Texto fuente >>
70 metros, 56 vagones

El macrismo permite una torre sobre un edificio catalogado del Club Italiano, mientras llama a los interesados en que les regalen las “brujitas” del subte A.

 Por Sergio Kiernan

La destrucción de Buenos Aires a manos de los especuladores tiene dos lugares particularmente simbólicos para los que recuerdan cómo eran: Belgrano y Caballito. Muy distintos entre sí, los dos barrios habían formado un excelente conjunto de edificios de primera agua, bien pensados y mejor construidos, con espacios vivibles y niveles de densidad bajo control, como para que no se notara la falta de verde. Belgrano era una verdadera colección de casas en todos los “neos” posibles, un libro de arquitectura tridimensional al que se accedía apenas se dejaba Cabildo. Caballito era más urbano, más especializado en edificios mayores y dueño de un tramo de la avenida Rivadavia tachonado de lugares especiales.

Instrucción >>
Prosigue el artículo sobre la destrucción de Belgrano y Caballito a partir de su última oración. Las filas no intervienen en esta consigna.

Información mostrada >>
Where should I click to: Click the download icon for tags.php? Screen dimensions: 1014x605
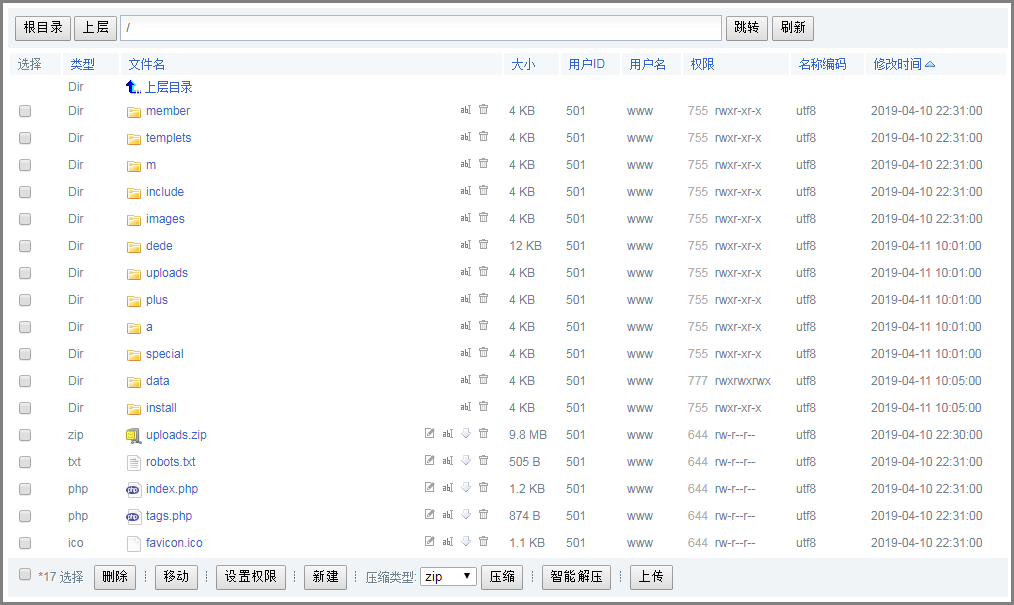click(465, 515)
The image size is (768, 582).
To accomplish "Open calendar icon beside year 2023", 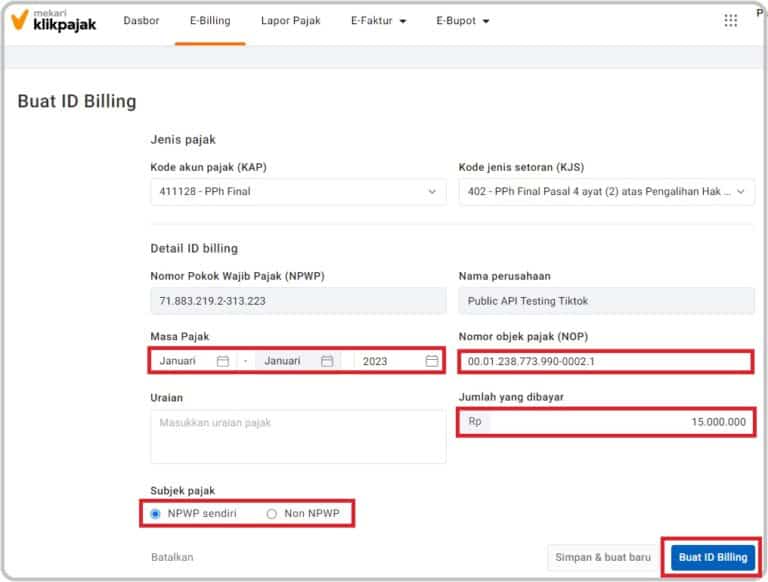I will click(431, 361).
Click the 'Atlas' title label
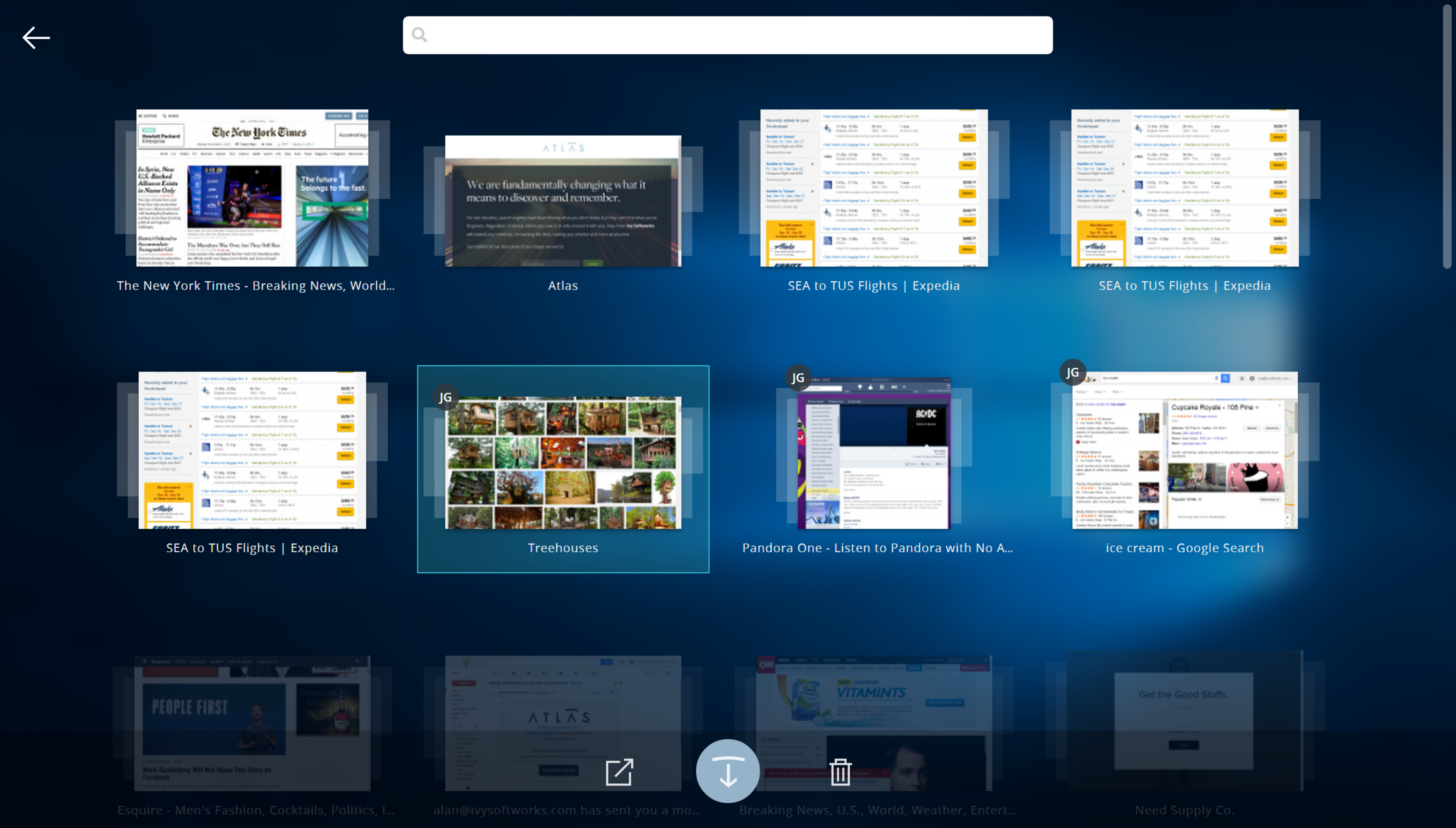The image size is (1456, 828). [x=562, y=286]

Respuesta >>
Estas glorias pueden hoy apenas adivinarse entre los centenares de edificios en altura de mala calidad, fallutos y perezosos en su diseño, que ahora los definen. Hay que tener el ojo alerta, con tanto tránsito, tanto local que arrasa la planta baja, tanta remodelación descuidada, tanta falta de cielo y de plaza. Las avenidas principales de los dos barrios son pesadillas de tránsito y ruidos, tanto que hasta al más canoso le cuesta recordar que una vez fue deseable vivir sobre ellas, y por eso tienen edificios de tanto fuste.

Como esta historia toma una de las viejas glorias de Caballito, hay que acercarse a la avenida Rivadavia justo antes de llegar al parque homónimo, el de la feria de libros y las peores rejas de la ciudad. Escondido entre locales olvidables y una concesionaria particularmente guaranga, todavía se puede encontrar la linda entrada del Club Italiano. Uno ve el resto de un muro de estilo tradicional, perforado por uno de los locales, un portón de buena factura con ornamentos y lámparas, y atrás una cúpula roma, preciosa y todavía recortada en un cielo despejado. La existencia de los dos locales ya indica que el Italiano tiene una vocación inmobiliaria que lleva su tiempo, lo que explica lo que viene ahora.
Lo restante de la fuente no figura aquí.